It also has important implications for reforestation and conservation efforts, as it suggests that planting diverse reforestation stock can enhance the resilience and sustainability of riparian ecosystems.
Bothwell said that understanding the relationship between tree genotypes and the organisms they support offers a more comprehensive roadmap for reforestation efforts that also support healthy ecosystems.
She said that diversity begets diversity and that planting diverse reforestation stock is critically important for conserving the wealth of pollinators and predators that in turn contribute valuable services to agricultural systems and serve as a food source for bird and wildlife populations.

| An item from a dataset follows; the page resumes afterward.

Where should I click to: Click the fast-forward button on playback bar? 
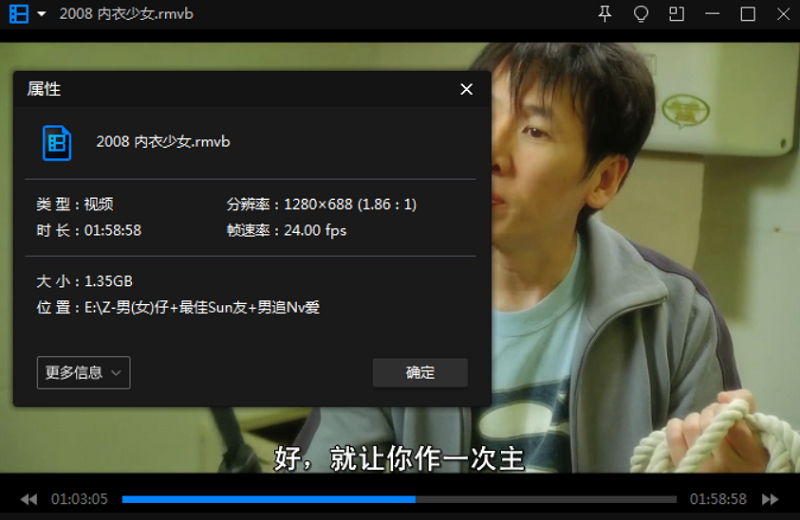click(x=770, y=499)
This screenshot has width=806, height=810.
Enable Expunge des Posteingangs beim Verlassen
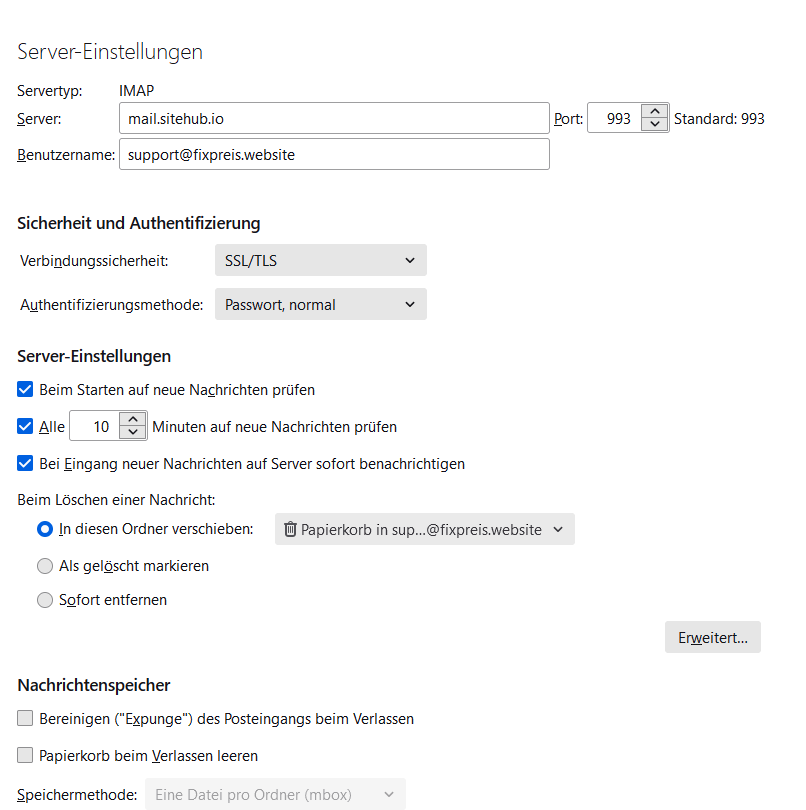(26, 719)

The researchers hope that their findings can inspire more studies on other tree species and regions, and help inform management practices that promote biodiversity conservation and ecosystem services.
Riparian cottonwood forests are vital for maintaining aquatic habitats in streams, lakes, and wetlands.
They provide shade, organic matter, nutrients, erosion control, flood attenuation, and carbon sequestration. They also support many wildlife species, such as birds, mammals, reptiles, amphibians, and fish.
However, these forests are threatened by hydrologic alteration caused by dams, water diversions, groundwater pumping, and climate change.
These factors can reduce river flows, lower groundwater levels, alter flood regimes, and increase drought stress.
To restore riparian cottonwood forests, it is essential to consider their hydrologic requirements as well as their genetic diversity.
Cottonwood trees depend on periodic flooding for seedling establishment and survival5. They also need access to alluvial groundwater for growth and reproduction.
Planting diverse reforestation stock can help increase genetic variation within populations, which can enhance their adaptability to changing environmental conditions. It can also increase their resistance to pests and diseases, which can reduce mortality rates.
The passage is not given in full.